Sur l’emplacement de l’ancien Vel’ d’Hiv’, une plaque rappelle aujourd’hui que « Dans le Vélodrome d’Hiver qui s’élevait ici, 4115 enfants, 2916 femmes, 1129 hommes furent parqués dans des conditions inhumaines par la police du gouvernement de Vichy sur ordre des occupants nazis » avant d’être « déportés à Auschwitz ».
Qui a vraiment été responsable de cette tragédie ?
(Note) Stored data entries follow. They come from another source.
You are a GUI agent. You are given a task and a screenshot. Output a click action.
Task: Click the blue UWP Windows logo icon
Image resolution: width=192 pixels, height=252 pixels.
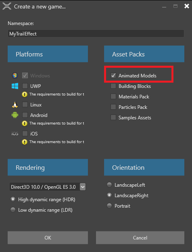[15, 86]
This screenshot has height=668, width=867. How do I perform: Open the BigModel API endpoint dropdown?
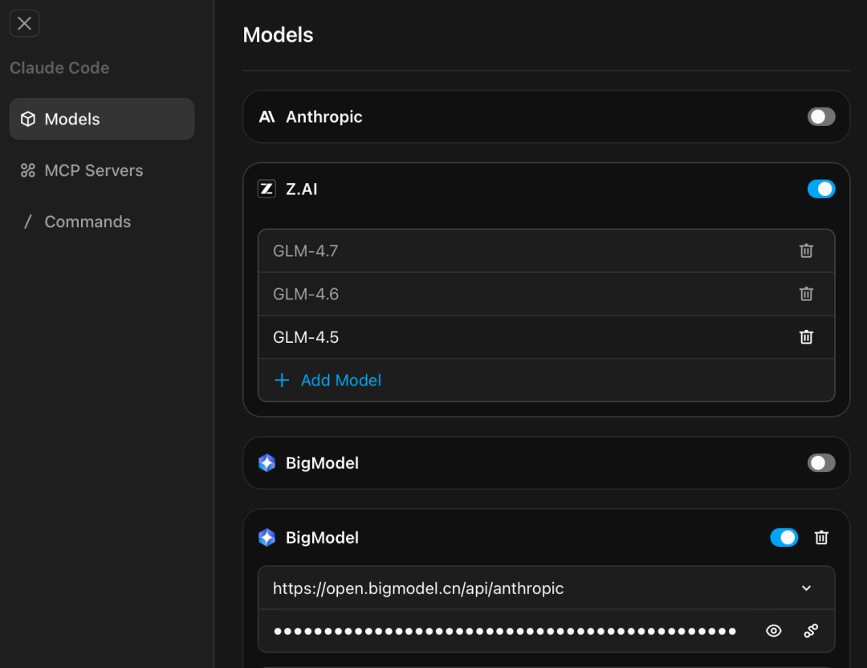click(806, 588)
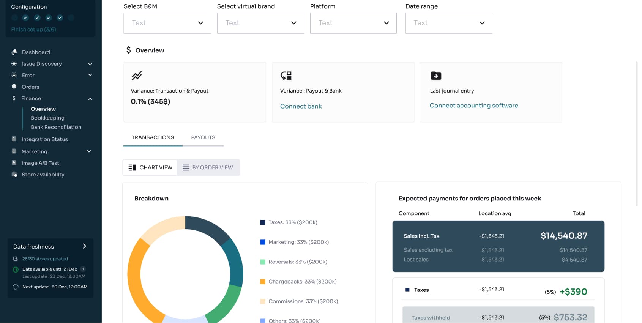Viewport: 642px width, 323px height.
Task: Expand the Issue Discovery menu
Action: 90,64
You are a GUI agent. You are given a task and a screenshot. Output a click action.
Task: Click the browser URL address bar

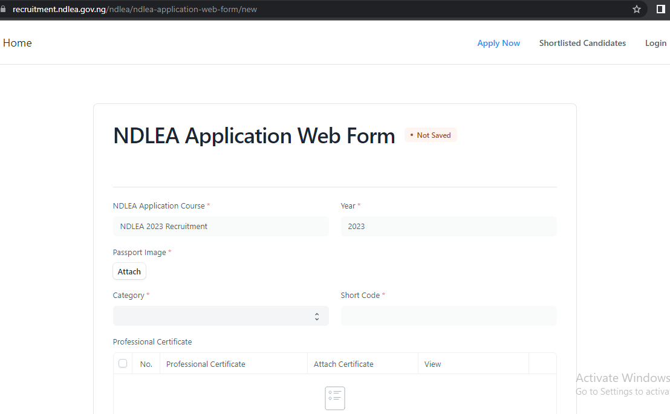[302, 9]
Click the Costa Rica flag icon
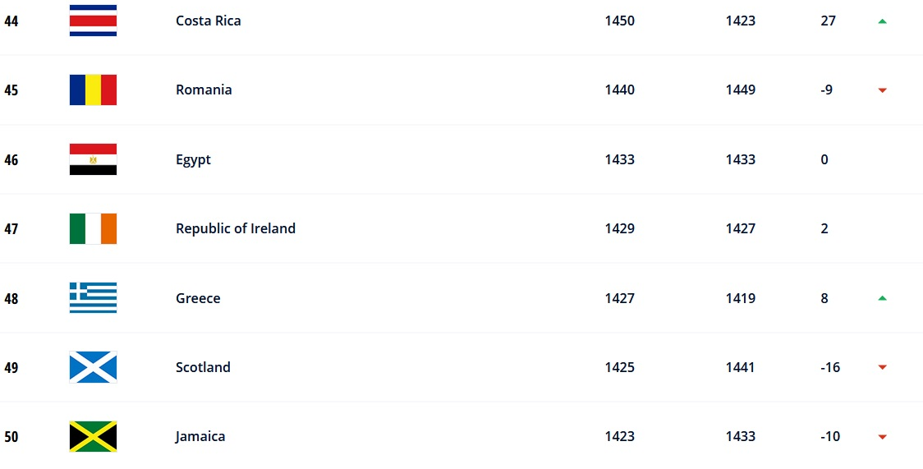This screenshot has width=923, height=469. [x=93, y=21]
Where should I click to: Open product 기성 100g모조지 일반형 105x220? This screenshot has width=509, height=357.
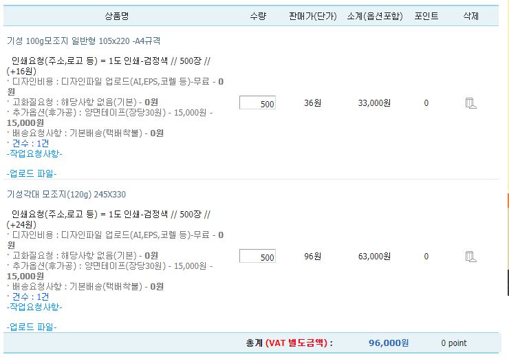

Le gouvernement de Vichy - gouvernement à la solde des occupants - comme le dit la plaque, ou la "France" - c’est-à-dire la nation française, le peuple français dans son ensemble - comme le disent, avec une belle unanimité, tous les présidents de la République depuis le fameux discours de Jacques Chirac du 16 juillet 1995 qui pointa pour la première fois une "faute collective" (« La France, patrie des Lumières et des Droits de l’Homme, terre d’accueil et d’asile, la France, ce jour-là accomplissait l’irréparable. ») ?
C’était alors faire bon marché du rôle joué par la Résistance pendant la guerre même si, avec un zeste de schizophrénie, le président Chirac rappelait, dans le même discours, l’existence d’une France résistante à Londres et « dans les sables libyens ».
En 2012, l’un de ses successeurs, François Hollande, crut même distinguer une troisième France, celle des collaborationnistes de Paris (les gangsters Bonny et Lafont représentatifs des Français de l’époque ?).
Pour François Broche qui souligne ces incohérences, comme pour Braudel qu’il cite et comme pour Clemenceau qu’il ne cite pas (« La France, hier soldat de Dieu, aujourd’hui soldat de l’Humanité, sera toujours le soldat de l’Idéal »), il ne peut y avoir qu’une seule France, et soit celle-ci était à Vichy au moment de la rafle du Vel’ d’Hiv’, soit elle était à Londres (et dans la résistance intérieure).
Si elle était à Vichy, cela signifie que le régime du maréchal Pétain était légitime. Et s’il était légitime, c’est qu’on considère d’une part que le maréchal Pétain est arrivé au pouvoir en juin 1940 dans des conditions "normales" ; d’autre part qu’il était soutenu - encore au milieu de l’année 1942 - par la majorité des Français dont il a cherché à exaucer les voeux en livrant les Juifs aux Allemands (ce qu’a remis en cause Pierre Laborie dans "L’opinion française sous Vichy", 1990).
Si la France était bien à Vichy, la France Libre a contrario ne pouvait être qu’illégitime, ce qui veut dire en bonne logique, pour reprendre les propos de Jean-Pierre Chevènement, que « Charles de Gaulle ne serait qu’un général dégradé, déserteur et condamné à mort par contumace. [...] Les résistants ne seraient que des terroristes. Les Juifs qui ont échappé aux rafles ne seraient que des délinquants s’étant soustraits à la loi. Les hommes de la Milice et de la LVF ne seraient que des anciens combattants, et ceux des maquis ou de la France Libre des rebelles. »
Mais peu importe cette argumentation imparable.
La doxa de la "faute collective", nous dit François Broche, est aujourd’hui devenue parole de vérité dans la République, au mépris de toute prise en compte de l’Histoire et de la Raison.
Il en va pourtant de l’honneur de la France et de l’honneur des Français qui se sont battus pour ce que celle-ci représente en tant que "soldat de l’Idéal" :
« Si la France était à Vichy, il fallait dire à ceux qui allaient se faire tuer de rester ches eux. [...] Des gens sont morts pour qu’on puisse avoir l’impression d’avoir gagné la guerre » a ainsi dit au procès Papon, en octobre 1997, le regretté Philippe Séguin qui savait de quoi il parlait puisque son père est tombé dans les combats de la Libération.
Le même ajouta quelques jours plus tard : « La pire menace qui puisse peser sur une démocratie, ce n’est pas la violence des armes, toujours ouverte et tangible, c’est la violence sournoise, insinuante, du mensonge ; c’est la manipulation des esprits, d’autant plus efficace et redoutable qu’elle revêt les oripeaux du moralisme. »
Un livre qui ne peut susciter qu’une très saine réflexion.